European Commission approves nintedanib for the treatment of systemic sclerosis-associated interstitial lung disease (SSc-ILD)

Ingelheim, Germany,
  • Approval is based on the SENSCIS® study which showed nintedanib slows the loss of pulmonary function in people living with systemic sclerosis-associated ILD (SSc-ILD)1
  • Following the FDA’s approval in September 2019, nintedanib in SSc-ILD has so far been approved in 15 countries including Canada, Japan and Brazil
  • Being the first and only approved treatment option available for people living with SSc-ILD, the approval constitutes a breakthrough in an area of high unmet need

Ingelheim, Germany, 21 April, 2020 – Boehringer Ingelheim today announced that the European Commission has approved nintedanib for the treatment of systemic sclerosis-associated interstitial lung disease (SSc-ILD) in adults.2 The approval comes after the Committee for Medicinal Products for Human Use had adopted a positive opinion for nintedanib in treatment of SSc-ILD on 27 February 2020.

Systemic sclerosis (SSc), also known as scleroderma, is a disfiguring, disabling and potentially fatal rare autoimmune disease.3,4,5 It causes scarring (fibrosis) of various organs, including the lungs, heart, digestive tract and kidneys and can lead to life-threatening complications. When the lungs are affected, it can cause interstitial lung disease (ILD), known as SSc-ILD1,6 ILD is a leading cause of mortality, accounting for almost 35% of SSc-related deaths.7

“This is a real breakthrough in the treatment of people living with SSc-ILD,” said Peter Fang, Senior Vice President and Head of Therapeutic Area Inflammation at Boehringer Ingelheim. ”Once fibrosis of the lungs occurs it cannot be reversed. Nintedanib, being the first and only approved treatment for SSc-ILD, is serving a high unmet need making a real positive difference to those living with this life-changing condition. The approval is a further milestone in Boehringer Ingelheim’s ongoing dedication for people living with pulmonary fibrosis.”

“The European Commission’s decision is very welcome news for the European scleroderma community,” commented Sue Farrington, President of the Federation of European Scleroderma Associations (FESCA). “When scleroderma affects the lungs, there can be severe consequences.
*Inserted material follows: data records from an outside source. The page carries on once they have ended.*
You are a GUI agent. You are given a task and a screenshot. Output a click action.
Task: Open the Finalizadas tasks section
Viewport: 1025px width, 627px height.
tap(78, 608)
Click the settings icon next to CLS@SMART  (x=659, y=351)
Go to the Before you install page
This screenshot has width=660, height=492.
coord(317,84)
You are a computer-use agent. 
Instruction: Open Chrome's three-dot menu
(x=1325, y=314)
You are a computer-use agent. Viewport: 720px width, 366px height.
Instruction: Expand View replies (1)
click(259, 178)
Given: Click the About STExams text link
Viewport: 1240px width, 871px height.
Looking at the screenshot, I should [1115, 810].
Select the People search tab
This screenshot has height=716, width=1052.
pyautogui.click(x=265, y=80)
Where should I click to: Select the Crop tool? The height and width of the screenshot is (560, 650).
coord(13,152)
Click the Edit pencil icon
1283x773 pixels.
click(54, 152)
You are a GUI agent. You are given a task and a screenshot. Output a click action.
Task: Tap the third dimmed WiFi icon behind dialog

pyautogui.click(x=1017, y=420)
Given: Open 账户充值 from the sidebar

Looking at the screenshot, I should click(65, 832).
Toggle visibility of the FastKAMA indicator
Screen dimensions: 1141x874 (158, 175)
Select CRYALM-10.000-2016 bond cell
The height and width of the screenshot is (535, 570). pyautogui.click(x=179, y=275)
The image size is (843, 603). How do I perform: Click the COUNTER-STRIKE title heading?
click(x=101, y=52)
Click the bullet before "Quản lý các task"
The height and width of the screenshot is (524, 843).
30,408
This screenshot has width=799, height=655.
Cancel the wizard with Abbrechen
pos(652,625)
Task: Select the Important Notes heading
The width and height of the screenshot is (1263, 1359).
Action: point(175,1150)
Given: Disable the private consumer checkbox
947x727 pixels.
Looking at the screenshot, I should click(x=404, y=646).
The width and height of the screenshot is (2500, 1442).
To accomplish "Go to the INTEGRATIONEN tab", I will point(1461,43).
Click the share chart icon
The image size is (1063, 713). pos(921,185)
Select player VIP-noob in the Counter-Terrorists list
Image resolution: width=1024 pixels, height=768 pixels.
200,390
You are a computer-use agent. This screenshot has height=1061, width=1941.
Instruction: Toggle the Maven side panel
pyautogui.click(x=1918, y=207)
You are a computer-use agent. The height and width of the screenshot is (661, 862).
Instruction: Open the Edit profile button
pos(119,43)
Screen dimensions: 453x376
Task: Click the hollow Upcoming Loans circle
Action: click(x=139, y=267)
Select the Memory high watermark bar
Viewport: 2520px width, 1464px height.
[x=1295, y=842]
The availability of a therapy option brings great hope to those living with scleroderma and their loved ones.” 

The European Commission’s  approval is based on the results of the SENSCIS® trial, a Phase III, double-blind, placebo-controlled trial conducted to investigate the efficacy and safety of nintedanib in patients with SSc-ILD.1 The primary endpoint was the annual rate of decline in forced vital capacity (FVC) assessed over a 52-week period. Results showed nintedanib slowed the loss of pulmonary function by 44% (41mL/year) relative to placebo, as measured in FVC over 52 weeks.1 Furthermore, results showed that nintedanib had a safety and tolerability profile similar to that observed in patients with idiopathic pulmonary fibrosis (IPF).1

Regulatory approvals for the treatment of patients living with SSc-ILD have also been granted in several countries including Canada, Japan and Brazil. Nintedanib is approved in over 75 countries for the treatment of IPF, and it is the first approved treatment for SSc-ILD.8

Notes to Editors

SENSCIS® Trial
SENSCIS® was the largest randomized controlled trial to be conducted in patients with SSc-ILD, involving 576 patients across more than 32 countries including the United States, Canada, China, Japan, Germany, France and the United Kingdom. The primary endpoint was the annual rate of decline in lung function as measured in FVC (mL/year) assessed over 52 weeks. The trial also collected data on other manifestations of the disease with key secondary endpoints identified as skin thickness as measured by absolute changes from baseline in modified Rodnan skin score (mRSS) and health-related quality of life measured by the total score on the St George’s Respiratory Questionnaire (SGRQ) at week 52. Enrolment criteria included a diagnosis of SSc with onset of first non-Raynaud symptoms within 7 years, ILD confirmed by high resolution computed tomographic that showed fibrosis affecting at least 10% of the lungs, at least 40% predicted FVC, and a diffusion capacity of the lung for carbon monoxide (DLco) as 30–89% predicted. Patients were randomized to receive nintedanib 150 mg twice daily or placebo. Patients on stable therapy with mycophenolate or methotrexate and/or taking prednisone up to 10 mg/day were allowed to participate.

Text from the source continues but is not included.